_Passage shown_

2007-08-01 Thread Rafael V.
Hi Martin,

   the operating system I'm using is SUSE Linux 10, kernel 2.6.13.

   You're right, I was missing something. After you told me that it
couldn't be Python preforming wait() on SIGCHLD, I decided to
investigate further.

   My application requires access to a Informix database, and uses
informixdb. The problem seems to be related to that module. I wrote a
small piece of code to test it:

---
#!/usr/bin/env python

from os import fork, execl, waitpid
from informixdb import connect

try:
   conf = {}
   conf['dsn'] = '[EMAIL PROTECTED]'
   conf['user'] = 'user'
   conf['password'] = 'password'
   connection = connect(**conf)

except:
   pass

pid = fork()

if pid == 0:
   # Child
   execl("/bin/sh", "/bin/sh", "-c", "true")

# Parent
waitpid(pid, 0)

_Data extract_
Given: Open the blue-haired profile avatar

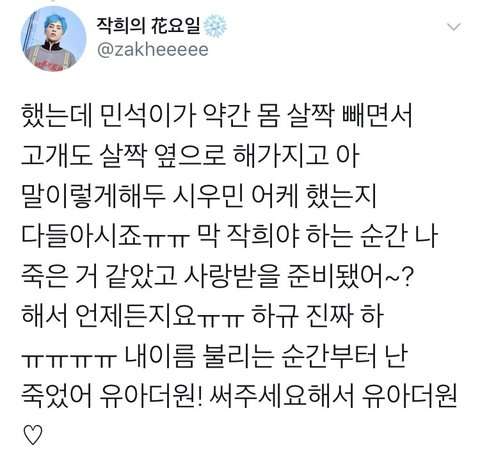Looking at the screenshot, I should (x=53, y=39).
---
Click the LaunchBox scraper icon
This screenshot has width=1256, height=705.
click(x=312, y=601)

_Objectives_
**1.** In the message, which operating system and kernel is the writer using?
**2.** Reproduce the part of the message from "2007-08-01 Thread Rafael" to "investigate further.".

_The responses_
**1.** SUSE Linux 10, kernel 2.6.13.

**2.**
2007-08-01 Thread Rafael V.
Hi Martin,

   the operating system I'm using is SUSE Linux 10, kernel 2.6.13.

   You're right, I was missing something. After you told me that it
couldn't be Python preforming wait() on SIGCHLD, I decided to
investigate further.